5 traumi infantili che possono influire per sempre sulla nostra vita

Secondo la psicoanalisi, le maschere che usiamo per nasconderci, o per lo meno che usiamo per nascondere una parte del nostro carattere, sono uno strumento di difesa messo in atto da chi ha subito traumi infantili.

A provocare tutto questo è il dolore che certe persone provano di fronte a determinate azioni che hanno subito in passato; spesso può accadere che neanche ci rendiamo conto che alcuni nostri gesti sono già in parte dettati da cose accadute precedentemente; alcuni, addirittura, rimangono talmente colpiti da determinate circostanze che non riescono ad avere una qualità della vita apprezzabile.

Osservando il corpo, il pensiero, il linguaggio e le relazioni affettive, la psicoanalisi ha distinto 5 tipologie di maschere (ovvero gli strumenti di difesa) messe in atto per far fronte a determinati eventi dolorosi: quella da masochista, quella del controllo, la maschera del rigido, la maschera da fuggitivo e quella da dipendente.

Le 5 maschere viste più da vicino

1) La maschera del masochista la si può vedere nelle persone che hanno avuto a che fare con genitori oppressivi, tale maschera cerca di soffocare le umiliazioni subite in ambito familiare.
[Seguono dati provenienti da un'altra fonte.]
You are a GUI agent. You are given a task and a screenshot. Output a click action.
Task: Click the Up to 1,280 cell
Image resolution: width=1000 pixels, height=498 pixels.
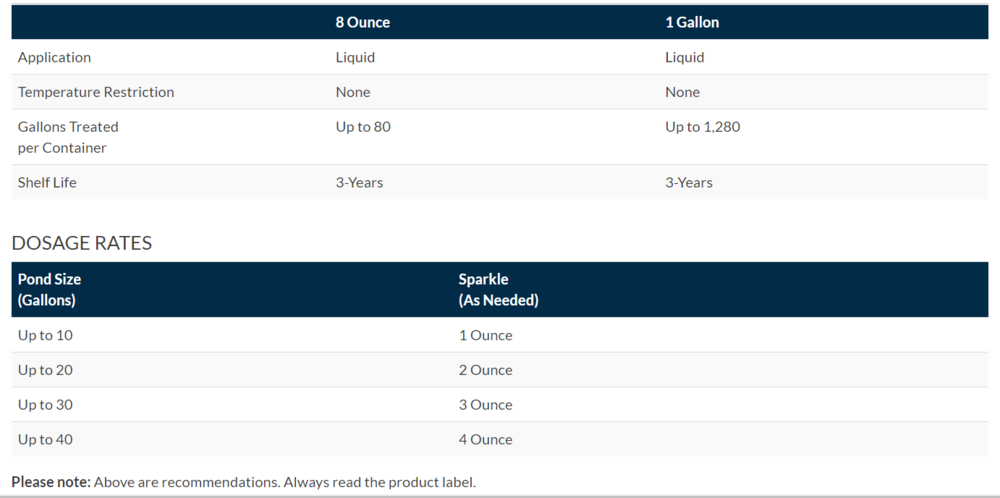702,127
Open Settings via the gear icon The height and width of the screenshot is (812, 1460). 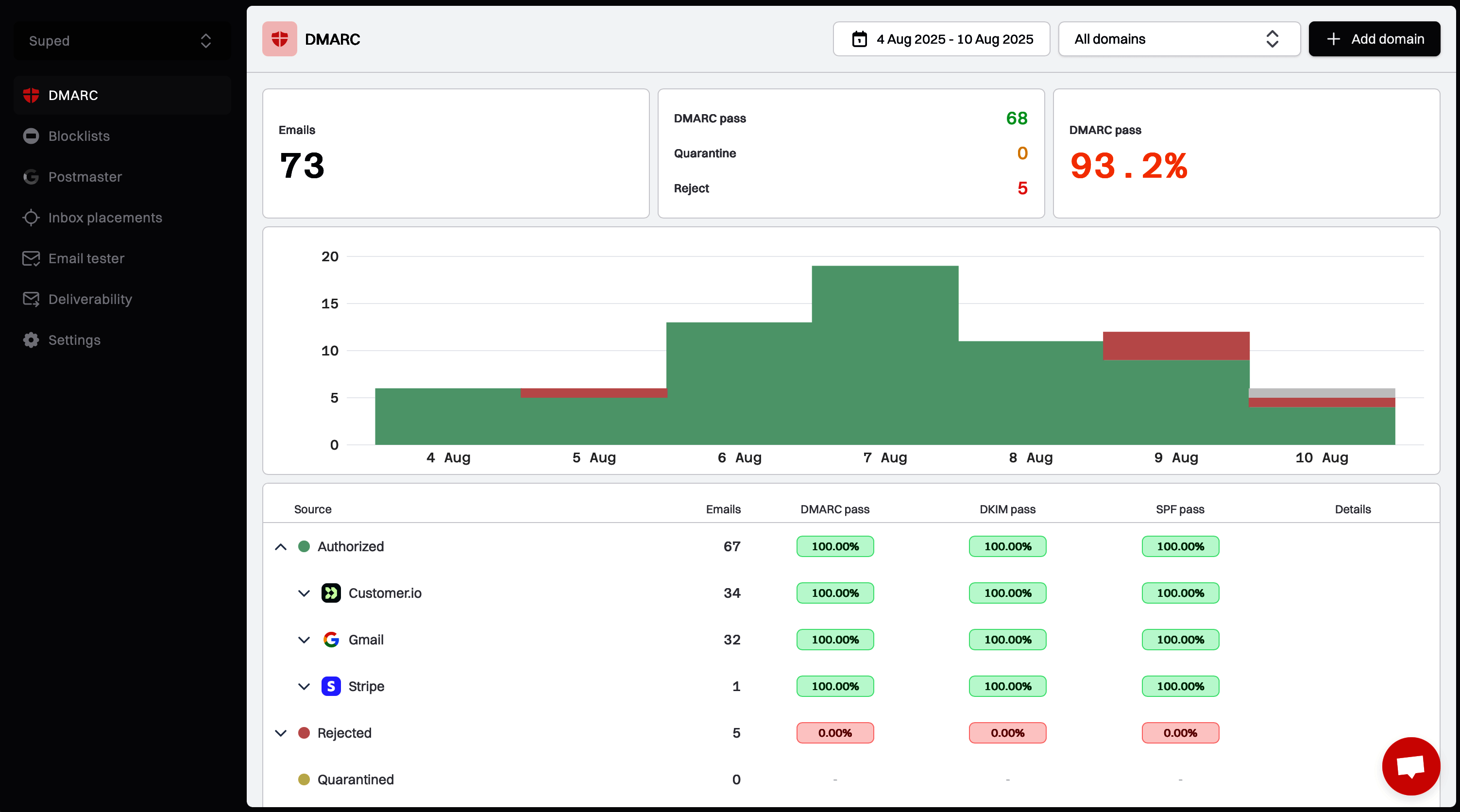pyautogui.click(x=31, y=340)
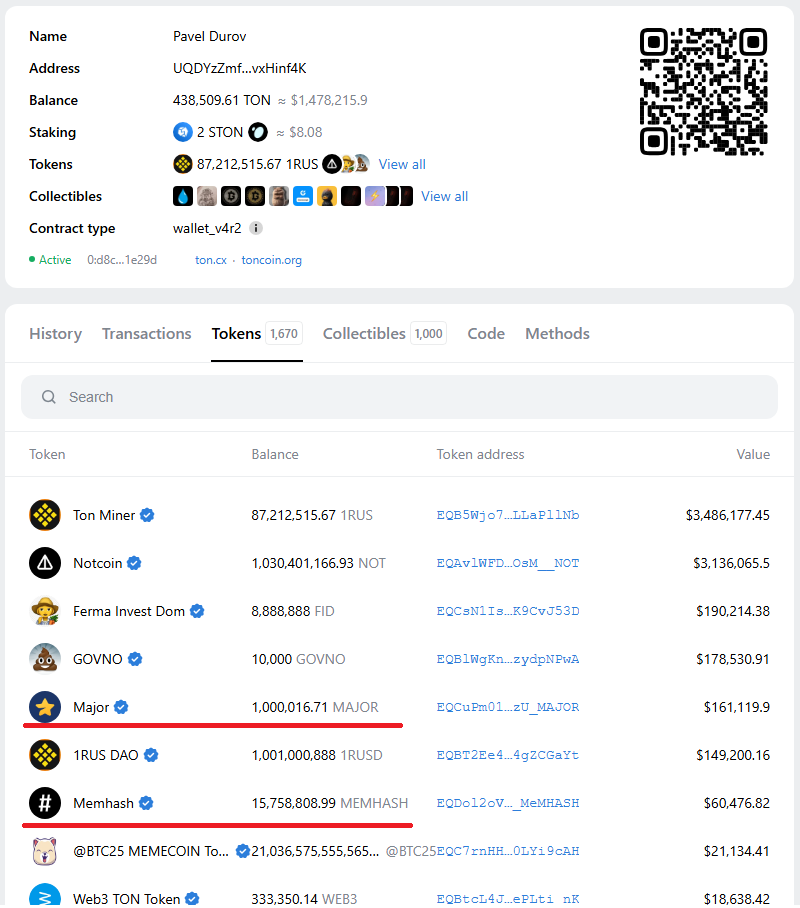800x908 pixels.
Task: Click the Ferma Invest Dom farmer icon
Action: pyautogui.click(x=45, y=611)
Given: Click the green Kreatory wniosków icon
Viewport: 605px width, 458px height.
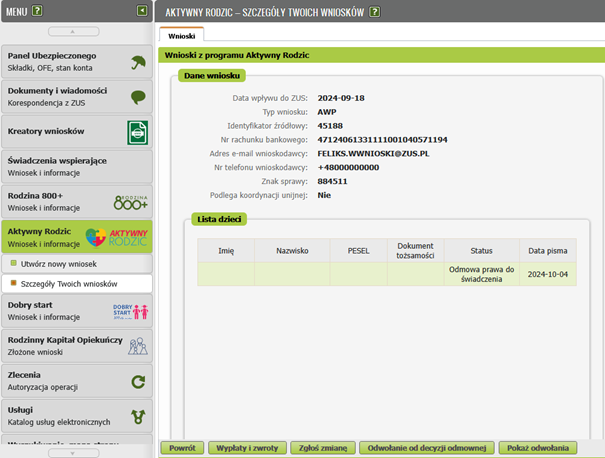Looking at the screenshot, I should [x=138, y=132].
Chi porta questa maschera tende ad avere vergogna di sé e cerca di controllare gli eventi futuri per non imbattersi in situazioni considerate dal soggetto come vergognose ed imbarazzanti. L’ipersensibilità e l’empatia sono tratti tipici del carattere.

2) La maschera del controllo viene “indossata” dalle persone  che hanno vissuto un tradimento, una violazione della fiducia o un venir meno alle proprie aspettative. Queste persone sentono molto il peso della responsabilità e tendono spesso a mentire e a non rispettare gli impegni presi. Le persone che rientrano in questa categoria sono, molto spesso, intolleranti, impazienti e scettiche, inoltre le possiamo vedere manifestare un certo grado di arroganza quando cercano di convincere gli altri che le proprie idee sono sempre giuste (negando la veridicità del resto).

3) Chi sente di essere stato vittima di un’ingiustizia tende ad assumere la maschera del rigido. È una persona che fin dall’infanzia ha sentito molto il peso di dover raggiungere prestazioni elevate, tendenti alla perfezione. Ha maturato un carattere perfezionista e quasi ossessivo nel cercare di raggiungere determinati risultati. Le persone che rientrano in questa categoria si distinguono inoltre per la loro vivacità e dinamicità, essi non sono arroganti come quelli che indossano la maschera del controllo, ciononostante, difficilmente riescono ad ammettere di avere seri problemi. Hanno notevoli difficoltà nel manifestare i propri sentimenti.

4) La ferita del rifiuto spinge le persone ad indossare la maschera del fuggitivo: i soggetti che rientrano in questa categoria cercano di allontanarsi il più possibile dalle persone dalle quali si sentono rifiutati. Il fuggitivo è un solitario, si sente incompreso e cerca in tutti i modi di passare inosservato, egli continuerà a legarsi poco agli altri per paura di essere rifiutato anche in futuro.

5) Chi ha vissuto un’esperienza di abbandono reagisce adottando la maschera da dipendente. Le persone in questione hanno bisogno di attenzioni e le cercano in tutti i modi, anche se tutto questo vorrebbe dire manifestare il proprio malessere mediante pianti e lagne; si potrebbe paragonare tutto questo come ad un bambino quando si sente abbandonato dalle persone che ama, il tempo passa ma le ferite emotive ed interiori rimangono.

Si tratta di traumi che per un bambino non sono facili da superare e che si ripercuotono sull’intera vita.